Show-o2: Open-source 7B multimodal model outperforms 14B models on benchmarks using significantly less training data

Researchers from Show Lab at the National University of Singapore and ByteDance introduced Show-o2 — a second-generation multimodal model that demonstrates superior results in image and video understanding and generation tasks. Show-o2 uses an improved architecture with a dual-path mechanism that allows the 7B model to outperform even 14B competitors with lower computational costs. The model achieves competitive performance using 2-3 times less training data compared to state-of-the-art models. The model code is available on Github.

Architectural Innovations

model architecture
Overall architecture of the Show-o2 model with dual processing mechanism and unified visual representations

The foundation of Show-o2’s architecture lies in a fundamentally new approach to creating unified visual representations. The model uses a three-dimensional causal VAE space that scalably supports both images and videos through a dual-path spatial(-temporal) fusion mechanism.

Unified visual representations are built through a combination of semantic layers and a projector. Semantic layers, based on the SigLIP architecture with a new 2×2 patch embedding layer, extract high-level contextual representations. The projector preserves complete low-level information from visual latent representations.

The fusion process combines high-level and low-level representations through concatenation along the feature dimension with RMSNorm and two MLP layers. The spatial-temporal fusion mechanism processes both spatial and temporal information to create unified visual representations.

The Flow Head uses several transformer layers with time step modulation through adaLN-Zero blocks to predict velocity through the flow matching algorithm. During training, the model simultaneously applies next token prediction to the language head and flow matching to the flow head with loss balancing through a weighting coefficient.

Two-Stage Training Strategy

Show-o2 uses an innovative two-stage training strategy that effectively preserves language knowledge while simultaneously developing visual generation capabilities.

Stage-1 involves training only trainable components: the projector, spatial-temporal fusion, and flow head on approximately 66 million image-text pairs with progressive addition of interleaved data and video-text pairs.

Stage-2 involves fine-tuning the full model using 9 million high-quality multimodal instruction data and 16 million high-quality generative data, filtered from 66 million image-text pairs.

For scaling, researchers use a pre-trained flow head from the 1.5B model for the larger 7B model, introducing a lightweight MLP transformation to align hidden state sizes.

Experimental Results

Key achievements of Show-o2 include superiority over models of similar size: the 1.5B version shows the best results on MME-p (1450.9) and MMMU-val (37.1), while the 7B version sets new records on MME-p (1620.5), MMMU-val (48.9), and MMStar (56.6). In image generation tasks, the model demonstrates impressive results on GenEval (0.73 for 1.5B, 0.76 for 7B) and DPG-Bench (85.02 for 1.5B, 86.14 for 7B), using significantly less training data compared to competitors.

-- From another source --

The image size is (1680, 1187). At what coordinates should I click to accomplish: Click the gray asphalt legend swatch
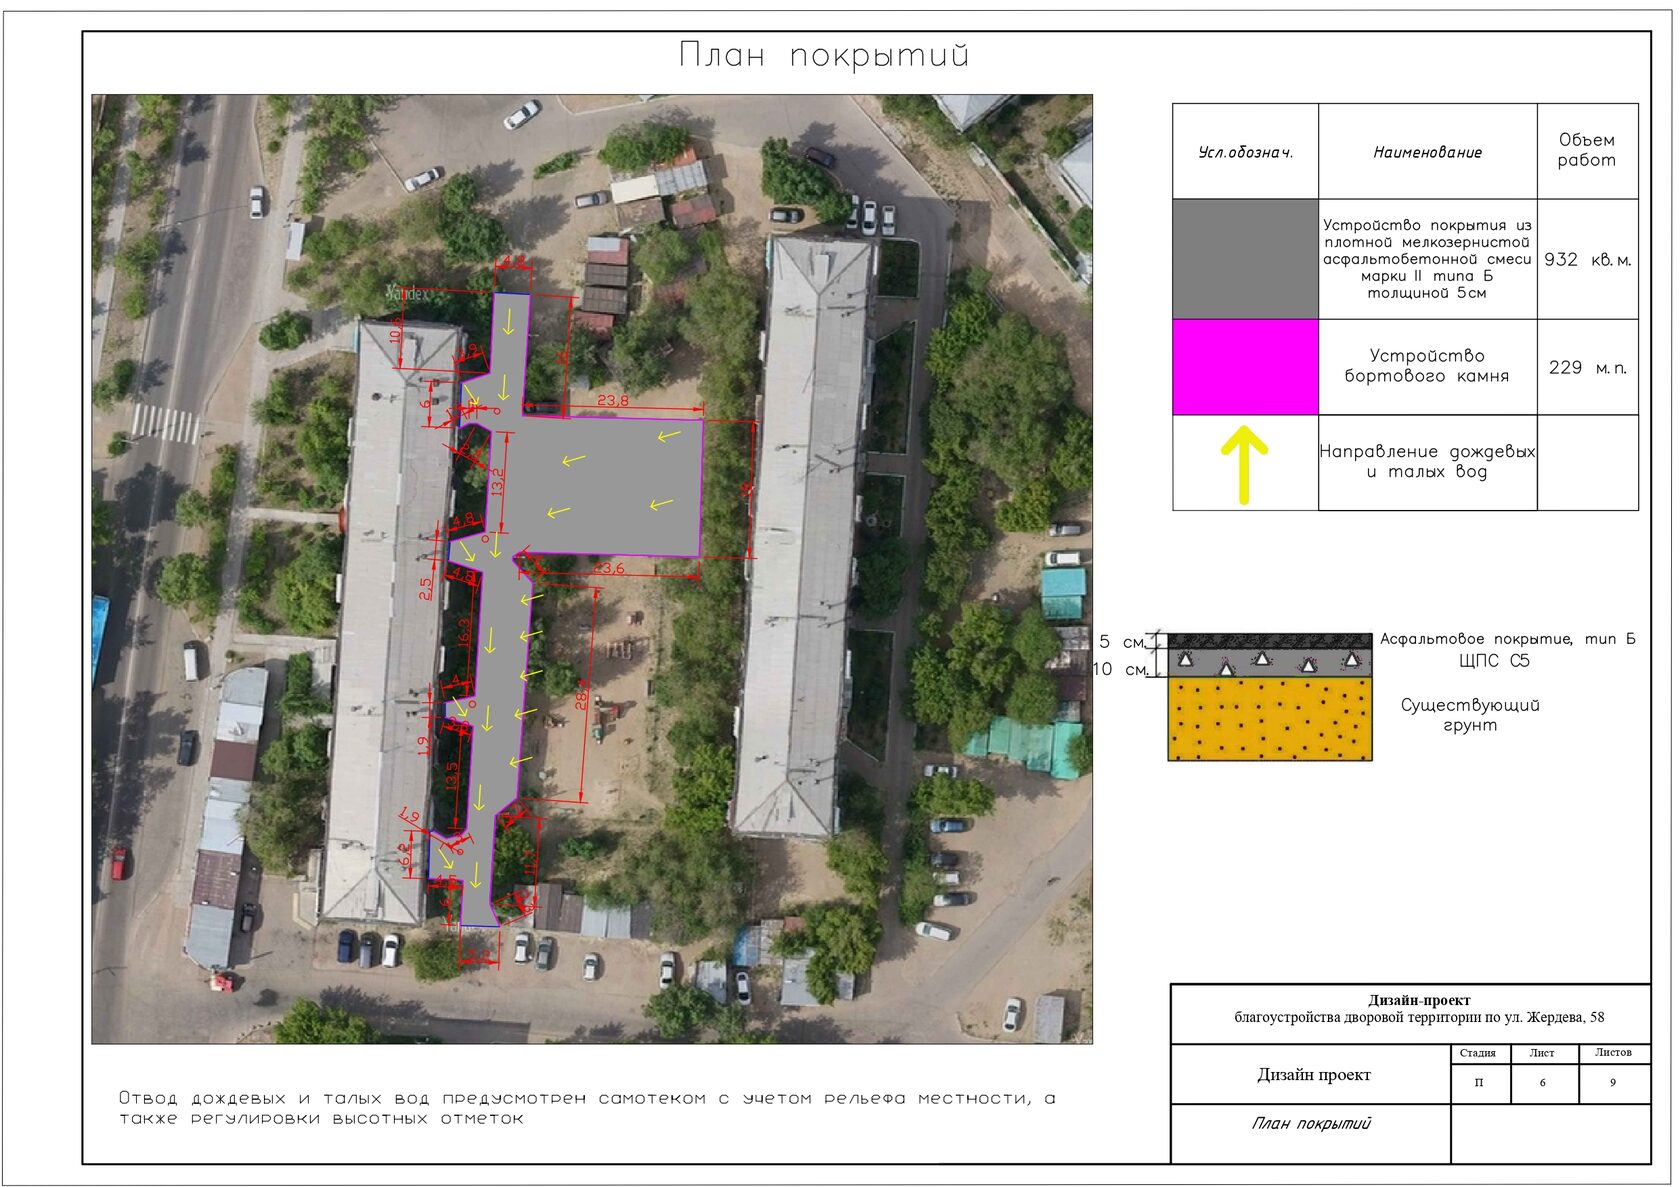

Evaluation on multimodal understanding benchmarks
Model results on popular multimodal benchmarks
GenEval
Results on the GenEval benchmark
DPA bench
Results on the DPA benchmark

On image generation benchmarks, Show-o2 outperforms most approaches, including TokenFlow-XL, Show-o, Emu3, and Transfusion on GenEval. When compared to Janus-Pro, which was trained on a significantly larger dataset (144M image-text pairs), Show-o2 achieves competitive results using only 66M pairs.
In video generation tasks, the model with only 2B parameters outperforms models with more than 6B parameters, such as Emu3 and VILA-U. Show-o2 demonstrates competitive performance compared to CogVideoX and Step-Video-T2V on the VBench benchmark.

Practical Applications

Show-o2 demonstrates outstanding mixed-modality generation capabilities through interleaved image-text sequences. During fine-tuning, the model can predict [BOI] tokens to start image generation, upon detection of which noise is added to the sequence for gradual image generation.

The model supports:

  • High-quality image generation with detailed adherence to text instructions;
  • Video generation from text and images with consistent frames;
  • Multimodal understanding in English and Chinese;
  • Mixed-modality generation for visual storytelling.

Ablation studies confirm the effectiveness of the spatial-temporal fusion mechanism, showing improvements in both multimodal understanding (MME-p: +23.1, GQA: +1.4) and generation (FID-5K: -1.3). The second training stage is critically important, providing significant improvements on GenEval (+0.10) and DPG-Bench (+1.42).

Additional examples of text-to-video and image-to-video generation:
image-to-video generation

Technical Specifications

Show-o2 is released in two configurations based on Qwen2.5-1.5B-Instruct and Qwen2.5-7B-Instruct with 3D causal VAE from Wan2.1 with 8× and 4× spatial and temporal compression respectively. Training the 1.5B model takes approximately one and a half days on 64 H100 GPUs, while the 7B model requires about two and a half days on 128 H100 GPUs.
The research demonstrates the possibility of creating highly efficient unified multimodal models through comprehensive architectural optimization.